Uno studio condotto dalla società di marketing Stagwell ha rivelato che il business delle notizie è stato “sistematicamente demonetizzato” ed è vittima di un “pregiudizio significativo” rispetto a opportunità pubblicitarie più favorevoli, come lo sport e l’intrattenimento. I gruppi editoriali sostengono che i timori che la reputazione dei brand possa essere pregiudicata dal loro accostamento alle news siano infondati, e che questo pregiudizio, insieme all’utilizzo delle blacklist, compromette i finanziamenti per il giornalismo di qualità.
Le blacklist pubblicitarie che penalizzano il giornalismo
Nel processo di posizionamento della pubblicità sui siti delle testate giornalistiche, si utilizza un software che esclude automaticamente centinaia di parole chiave e argomenti, la cosiddetta blacklist, ossia “lista nera”. Un esempio riguarda la parola “Parigi“, ancora inserita in molte blacklist pubblicitarie a seguito degli attacchi terroristici di nove anni fa. Secondo una ricerca della piattaforma di sicurezza Mantis, meno della metà della copertura delle Olimpiadi è stata considerata sicura per i brand a causa di questi filtri.
Lo studio che smentisce i timori dei brand
Nonostante i timori diffusi, lo studio di Stagwell, che ha coinvolto 22.000 adulti nel Regno Unito e 50.000 negli Stati Uniti, ha dimostrato che i lettori non reagiscono negativamente ai brand le cui pubblicità appaiono accanto a contenuti giornalistici, e che i brand possono inserire la loro pubblicità accanto a qualsiasi contenuto di qualità, indipendentemente dall’argomento.
Secondo Mark Penn, CEO di Stagwell ed ex Chief Strategy Officer di Microsoft, la sicurezza del brand ha spinto molti inserzionisti ad allontanarsi dalle notizie, ma ha sottolineato che tali preoccupazioni sono state “decisamente esagerate“.
L’impatto delle blacklist sull’industria dei media
Jamie Credland, CEO di World Media Group, ha descritto come un “vero problema” il fatto che i brand vengano bloccati o scelgano di non inserire le loro pubblicità accanto ai contenuti giornalistici.

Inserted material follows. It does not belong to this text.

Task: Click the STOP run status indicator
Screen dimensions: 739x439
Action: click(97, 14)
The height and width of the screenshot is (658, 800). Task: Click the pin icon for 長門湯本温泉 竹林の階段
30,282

Rob Bradley, vicepresidente della parte Digital Revenue Strategy and Operations di CNN, ha criticato l’uso di software troppo semplicistici per il posizionamento automatico degli annunci, citando esempi di partite di calcio bloccate a causa dell’uso della parola “attacco” o di notizie positive su scoperte scientifiche escluse per la presenza di termini legati alle malattie.
La risposta dei media
In risposta a queste difficoltà, alcuni editori hanno sviluppato strumenti propri per garantire che gli inserzionisti non discriminino determinati contenuti. CNN, ad esempio, ha lanciato il suo Sentiment Analysis Moderator, uno strumento che utilizza l’intelligenza artificiale per analizzare il contesto delle frasi e determinare se i contenuti sono adatti alle pubblicità dei brand o meno.